Dataset excerpt:

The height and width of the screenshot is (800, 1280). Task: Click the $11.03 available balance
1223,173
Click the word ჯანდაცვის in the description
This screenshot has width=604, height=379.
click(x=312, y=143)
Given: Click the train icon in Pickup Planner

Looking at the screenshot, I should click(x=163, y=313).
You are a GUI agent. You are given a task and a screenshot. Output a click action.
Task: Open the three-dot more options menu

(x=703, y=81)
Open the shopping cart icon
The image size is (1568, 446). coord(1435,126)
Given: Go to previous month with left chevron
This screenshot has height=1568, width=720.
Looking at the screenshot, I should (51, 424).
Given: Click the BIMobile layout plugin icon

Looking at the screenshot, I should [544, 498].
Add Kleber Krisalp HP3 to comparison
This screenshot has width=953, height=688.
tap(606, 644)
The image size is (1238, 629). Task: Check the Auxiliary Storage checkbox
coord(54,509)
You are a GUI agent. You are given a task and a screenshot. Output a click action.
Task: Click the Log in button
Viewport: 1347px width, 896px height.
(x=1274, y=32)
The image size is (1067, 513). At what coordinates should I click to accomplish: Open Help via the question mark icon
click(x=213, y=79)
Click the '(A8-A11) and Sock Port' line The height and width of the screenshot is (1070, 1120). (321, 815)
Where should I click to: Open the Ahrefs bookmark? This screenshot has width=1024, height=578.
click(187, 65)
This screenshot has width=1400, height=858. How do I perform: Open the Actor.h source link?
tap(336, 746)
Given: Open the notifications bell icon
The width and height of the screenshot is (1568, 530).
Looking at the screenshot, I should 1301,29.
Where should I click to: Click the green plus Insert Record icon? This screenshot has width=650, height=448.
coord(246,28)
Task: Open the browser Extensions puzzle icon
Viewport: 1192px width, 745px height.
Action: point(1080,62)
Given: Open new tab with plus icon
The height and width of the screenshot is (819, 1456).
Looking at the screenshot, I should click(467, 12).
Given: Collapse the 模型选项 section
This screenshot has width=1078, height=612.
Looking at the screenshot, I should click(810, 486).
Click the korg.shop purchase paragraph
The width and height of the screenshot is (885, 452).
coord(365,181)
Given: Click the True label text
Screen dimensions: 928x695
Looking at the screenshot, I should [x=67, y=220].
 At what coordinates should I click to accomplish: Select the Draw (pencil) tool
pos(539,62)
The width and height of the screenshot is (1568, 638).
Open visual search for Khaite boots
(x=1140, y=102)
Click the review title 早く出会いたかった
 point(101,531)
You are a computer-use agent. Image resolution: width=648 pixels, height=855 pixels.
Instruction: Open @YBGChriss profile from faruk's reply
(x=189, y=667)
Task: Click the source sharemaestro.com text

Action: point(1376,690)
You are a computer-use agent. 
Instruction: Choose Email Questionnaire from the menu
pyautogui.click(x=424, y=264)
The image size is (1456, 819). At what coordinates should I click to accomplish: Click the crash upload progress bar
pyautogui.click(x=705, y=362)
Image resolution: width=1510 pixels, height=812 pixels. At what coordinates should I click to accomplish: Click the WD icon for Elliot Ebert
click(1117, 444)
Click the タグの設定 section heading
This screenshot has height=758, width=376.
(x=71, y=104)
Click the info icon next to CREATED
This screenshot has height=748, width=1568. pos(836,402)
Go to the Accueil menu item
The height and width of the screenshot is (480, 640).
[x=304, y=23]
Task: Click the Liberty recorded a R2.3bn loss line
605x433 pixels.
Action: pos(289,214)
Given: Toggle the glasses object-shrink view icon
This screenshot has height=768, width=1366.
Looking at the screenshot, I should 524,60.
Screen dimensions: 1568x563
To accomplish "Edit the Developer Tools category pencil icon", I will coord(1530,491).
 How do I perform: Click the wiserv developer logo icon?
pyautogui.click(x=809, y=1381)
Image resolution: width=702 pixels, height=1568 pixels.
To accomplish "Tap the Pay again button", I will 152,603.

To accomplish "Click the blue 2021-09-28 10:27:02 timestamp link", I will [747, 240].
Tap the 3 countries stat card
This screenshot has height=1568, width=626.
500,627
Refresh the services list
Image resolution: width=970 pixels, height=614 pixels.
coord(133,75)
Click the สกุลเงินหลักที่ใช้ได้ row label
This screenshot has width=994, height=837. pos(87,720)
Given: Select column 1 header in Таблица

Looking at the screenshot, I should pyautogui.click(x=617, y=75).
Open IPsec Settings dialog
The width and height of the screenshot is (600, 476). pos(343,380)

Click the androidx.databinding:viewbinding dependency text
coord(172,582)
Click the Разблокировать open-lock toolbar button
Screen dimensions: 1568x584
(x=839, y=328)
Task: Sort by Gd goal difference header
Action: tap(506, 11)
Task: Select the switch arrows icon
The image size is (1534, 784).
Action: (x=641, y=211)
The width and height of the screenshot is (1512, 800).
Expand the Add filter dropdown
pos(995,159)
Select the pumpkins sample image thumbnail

Objective -
Please select each line above that contains the string "text", and copy those lines out in full.

Response to this exercise -
Given: Click the True label text
Task: Click the source sharemaestro.com text
Click the androidx.databinding:viewbinding dependency text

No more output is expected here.